Spartacus (1960)

9 corrected entries

(4 votes)

Corrected entry: Crassus, when talking to the man he makes the head of the Roman Garrison, says that the reason he is doing this is to 'checkmate' his senate opponent. 'Checkmate' is a chess term and as such would not have been used by a Roman in the 1st Century BC as the game wasn't invented until at least the 6th Century AD in India.

Correction: As is standard with historically-set films, the language and terminology used has been updated to be understandable to a present-day audience. This is a standard movie convention and is not considered a mistake.

Tailkinker Premium member

Corrected entry: Lentilus Bataiatus is talking to Gracchus after having being flogged. He is having his wounds treated and the scene is very jumpy onscreen.

Correction: This 'mistake' is not visible in any version of the film I have seen, including my own DVD copy. Perhaps you have seen a badly made print of the film?


Corrected entry: If Crassus wanted Spartacus alive after the battle, why didn't he just get him to give himself up by having Varinia and her child go among the surviving nailing them all up.

Correction: Character Choice. Not a mistake.

Ssiscool Premium member

Corrected entry: In the scene where Gracchus is giving money and travel permits to Batiatus and Varinia, he mentions that one of his innumerable cousins is the Governor of Aquitania. Aquitania would not become of a province of the Roman Empire for more than 40 years following the time of Spartacus' revolt.

Correction: The key word is 'innumerable'. Gracchus' "cousin" is not a Roman citizen, and the title 'Governor' was a misnomer - he was more correctly a warlord or provincial dictator. Aquitania held very close links with the Roman Empire for centuries before it was annexed, and intermarriage and cross-migration was very common.

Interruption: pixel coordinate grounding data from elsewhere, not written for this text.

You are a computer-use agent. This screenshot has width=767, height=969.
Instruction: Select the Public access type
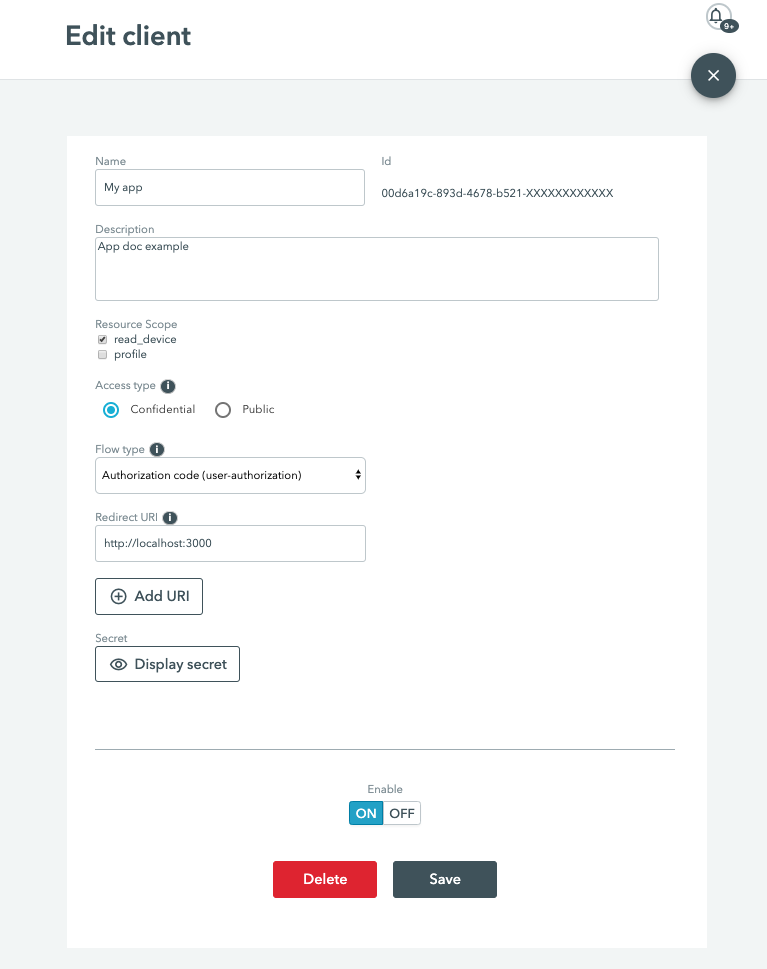223,410
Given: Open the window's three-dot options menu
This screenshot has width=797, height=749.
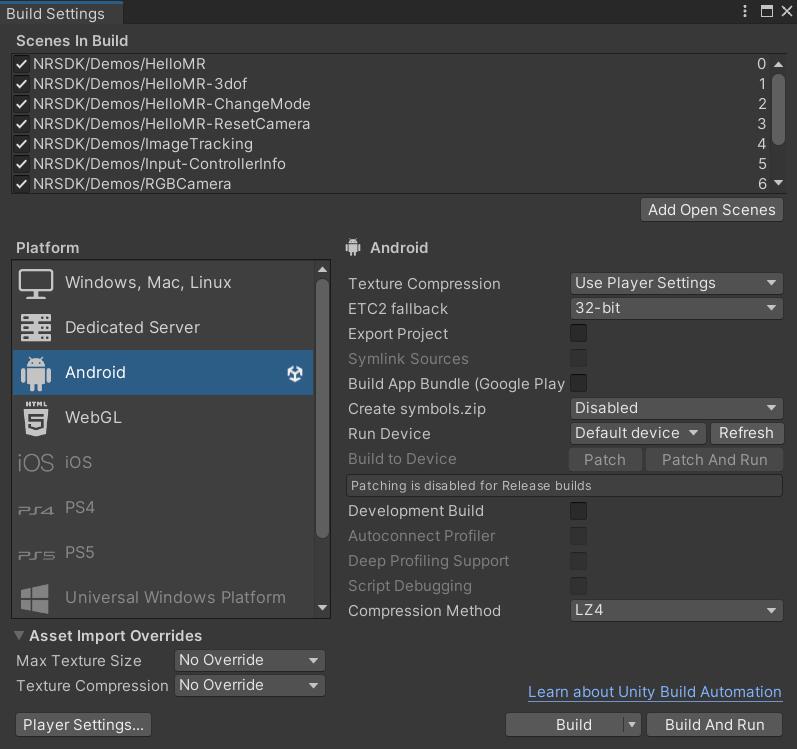Looking at the screenshot, I should click(745, 12).
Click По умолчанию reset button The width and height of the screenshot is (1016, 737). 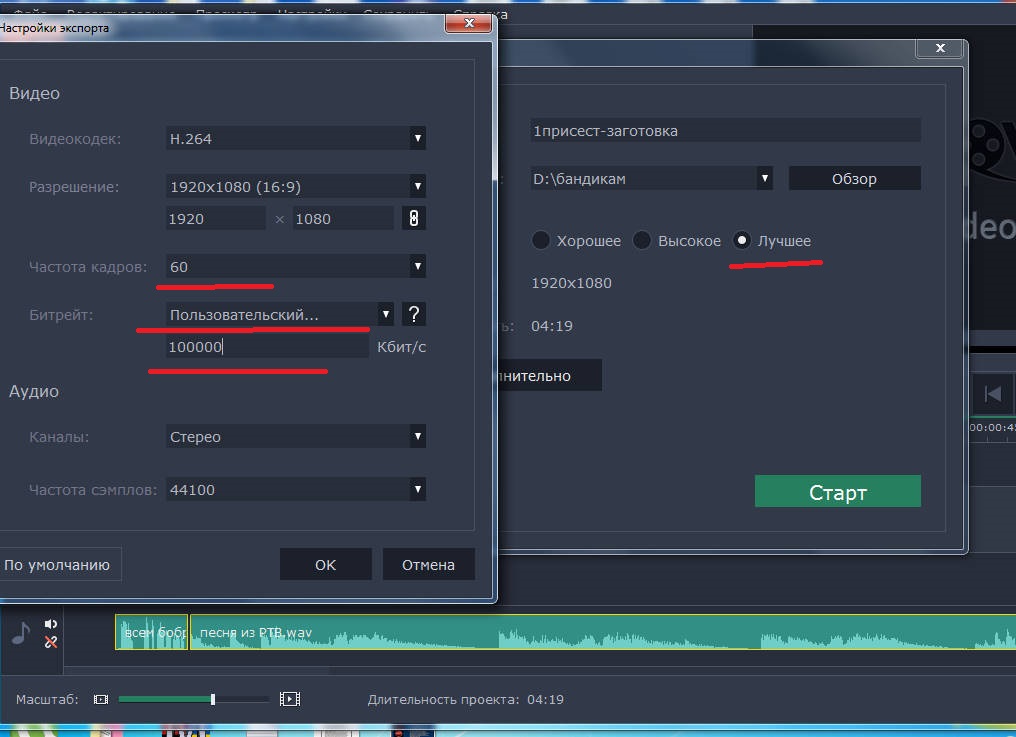pyautogui.click(x=58, y=565)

Corrected entry: In the scene when Spartacus is detailing on a map how he intends to invade Rome, he is reading the cities on the map of Rome. In the scene immediately prior to that, we learned he cannot read. How did he learn so quickly ?

Correction: It should possible for an illiterate person to memorize a map by its contents. The city names will have been pointed out by one of his aides (or another freed slave) who could read, and all he had to do is to memorize the locations.


Corrected entry: If you look at the legions of Roman soldiers at just about any point in the film, they're wearing wristwatches and trainers.

Correction: There were no such thing as 'trainers' in 1960, when the film was made. The Roman soldiers are all correctly attired. None of them are wearing inappropriate footwear and though their decorative metal and cloth wrist protectors might look like watches in some shots, that is not what they are.


Corrected entry: In the scene at the gladiatorial school Crassus's protege is introduced as Marcus Publius Glabrus. Later in the Senate, he's called Publius Marcus Glabrus.

Correction: Patronymic names were sometimes used in this way.


Corrected entry: At the end of the film, Spartacus is crucified along with all of his surviving men. In reality, Spartacus was killed during the final battle against the Romans.

Correction: The film is not intended to be a historical documentary - most of it bears little resemblence to the known facts. In fact the real Spartacus disappeared during the final battle in Calabria. Nobody knows what happened to him. Realising that that would make a pretty dull ending to the film, the scriptwriters fictionalised his death (and much of his life, too).


Corrected entry: This is more of an omission rather than a mistake. One of the reasons why Spartacus and his army was defeated was the internal strife between Spartacus and his lieutenant, Crixus. According to Greek historians, Appius and Plutarch, Spartacus wanted his army to leave the Italian peninsula and go to Gaul so the army can be disbanded. After disbanding, Spartacus wanted the slaves to go home to their countries of origin. However, Crixus wanted to stay in Italy and keep on pillaging. The Roman generals used this internal strife to their advantage and defeated Spartacus' army. The movie makes no mention of this very historically significant internal strife.

Correction: The film never pretended to be a historical documentary. In fact the story of the real Spartacus is completely different to the film, which is an epic drama, and a largely fictional one at that.


Factual error: The weaponry of the Romans and their use is wrong (as they are in all Hollywood movies playing in the Ancient Mediterranean that I know): Instead of one spear, each legionary would carry two weighted javelins, called Pila (singular: Pilum), which had a long narrow iron head. The purpose of these were to throw them at the enemy before melee; if they did not kill their targets, the pila would get stuck in their shields. The head shaft would bend, making the pila useless for 'return' to their original owners, and with the added weight of the javelin, the enemies' shields were rendered useless as well. Following this, the Romans attacked with short swords (the Gladii; singular Gladius).

More mistakes in Spartacus

Gracchus: This republic of ours is something like a rich widow. Most Romans love her as their mother but Crassus dreams of marrying the old girl to put it politely.

More quotes from Spartacus

Trivia: There were some battle scenes which were filmed with real amputees and maimed extras, as Kubrick was keen to give them authenticity and convey the brutality of war, but these were removed when preview audiences were disgusted by them.